Since the correction at the end of August, the major averages have swung wildly and only recently turned calmer. The Dow Jones industrial average had its first sub-triple-digit close Thursday since Sept. 3.
The S&P 500 has alternated between weekly gains and losses for the last 10 weeks, according Standard & Poor’s.
“We’re in a really weak market environment technically here,” Pace said. “We were at an abnormally low level of volatility for an abnormally long period of time.”
The VIX near 24 is “much more normal, not extreme,” he said.
The CBOE Volatility Index (VIX), widely considered the best gauge of fear in the market, ended the week near 23.
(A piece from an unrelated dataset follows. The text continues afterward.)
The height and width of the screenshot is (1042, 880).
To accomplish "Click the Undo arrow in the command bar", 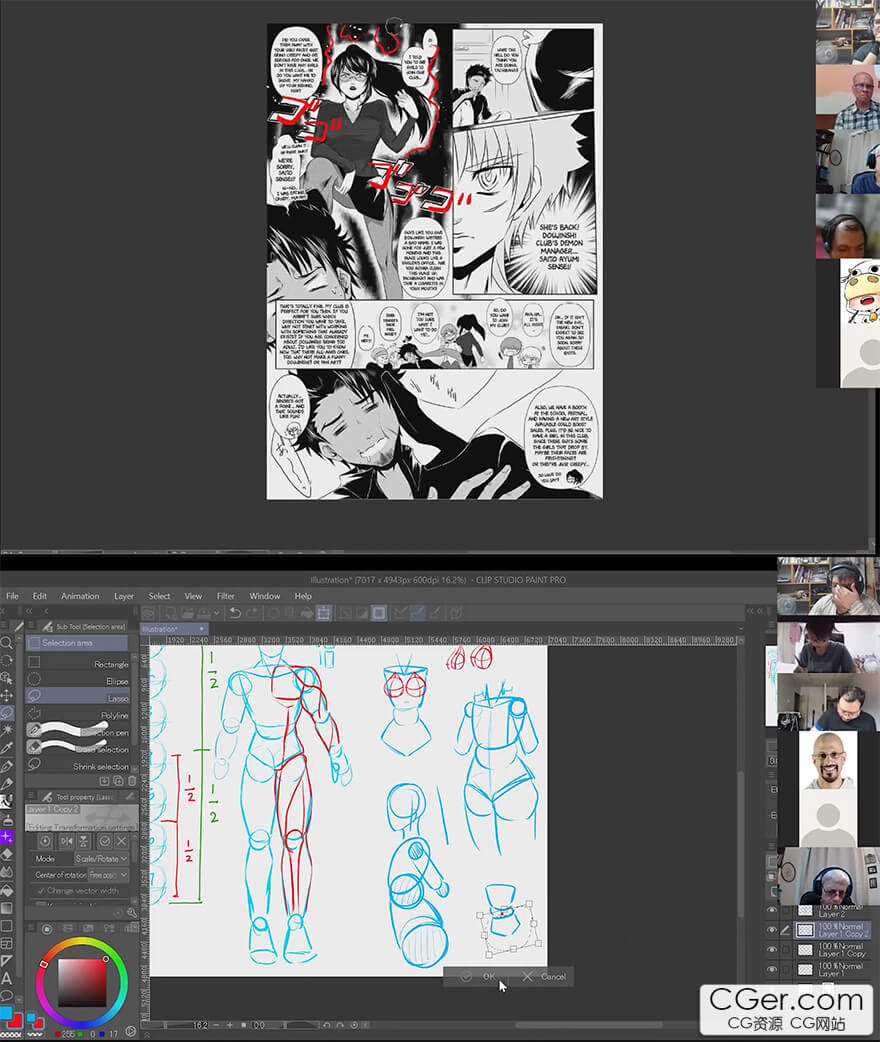I will click(x=234, y=613).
“The market is getting a little bit stronger. I think just coming off a scare (after) China’s equity market had a dramatic drop,” said Tom Digenan, head of U.S. equities at UBS Global Asset Management. “After the initial shock I think you look at the company level and you see opportunities because there was indiscriminate selling.”
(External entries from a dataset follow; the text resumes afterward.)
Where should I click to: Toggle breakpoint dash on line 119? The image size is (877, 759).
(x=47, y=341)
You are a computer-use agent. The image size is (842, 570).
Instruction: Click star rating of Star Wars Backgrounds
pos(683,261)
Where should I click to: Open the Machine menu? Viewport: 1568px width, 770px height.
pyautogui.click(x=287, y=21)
“Don’t fear the Fed. Focus on the companies,” he said, noting that investors should focus on the Fed’s likely accomodative stance in the long term.
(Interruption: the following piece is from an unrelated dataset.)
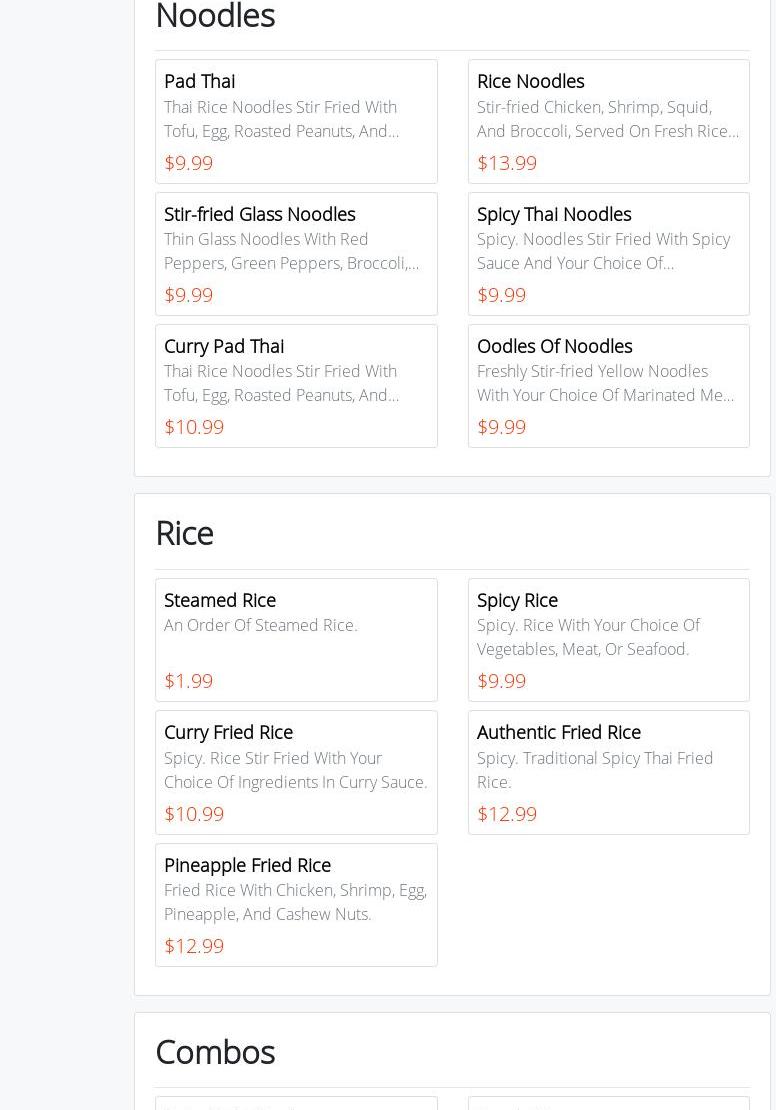Choose the Curry Fried Rice item
The image size is (776, 1110).
click(x=228, y=732)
Treasury yields held slightly lower, with the 10-year yield at 2.19 percent and the 2-year yield at 0.71 percent.
The U.S. dollar traded mildly higher, with the euro creeping up above $1.13 and the yen little changed near 120.6 yen against the dollar.
Gold briefly fell below $1,100 an ounce, before settling at $1,103.30, down $6.00. The precious metal fell 1.6 percent for the weekk.
Before the open, futures extended losses slightly after the Producer Price Index (PPI) for August came in unchanged, mildly beating expectations for a 0.1 percent decline. The core PPI was up 0.7 percent in the 12 months through August.
“The key thing they focus on is inflation. (It’s) still notably low,” said Tara Sinclair, chief economist at Indeed. The argument that a slight beat on expectations supports a rate hike “gives too much weight on one month.”
Sinclair said with low inflation and possible slack in the labor market the Fed should not move next week, but could hike rates later this year if the data continues to strengthen.
In other economic news, the United States posted at $64 billion deficit in August for a total deficit of $424 billion so far this year. The annual deficit has fallen 18 percent from August 2014.
DJIA Dow Jones Industrial Average 16433.09
102.69 0.63%
S&P 500 S&P 500 Index 1961.05
8.76 0.45%
NASDAQ Nasdaq Composite Index 4822.34
26.09 0.54%
In Europe, the pan-European STOXX 600 index closed down about 1 percent, with investors also looking to next week’s Fed decision. In Asia, the Shanghai Composite Index closed 0.08 percent higher, while the Nikkei was down 0.19 percent.
On the earnings front, Mattress Firm missed estimates by 5 cents with adjusted quarterly profit of 67 cents per share, with revenue also missing forecasts. The stock closed down 23 percent.
Kroger reported second-quarter earnings of 44 cents a share on revenue of $25.54 billion, for a 25 percent increase in profit from the same period last year. The stock closed up 5.3 percent.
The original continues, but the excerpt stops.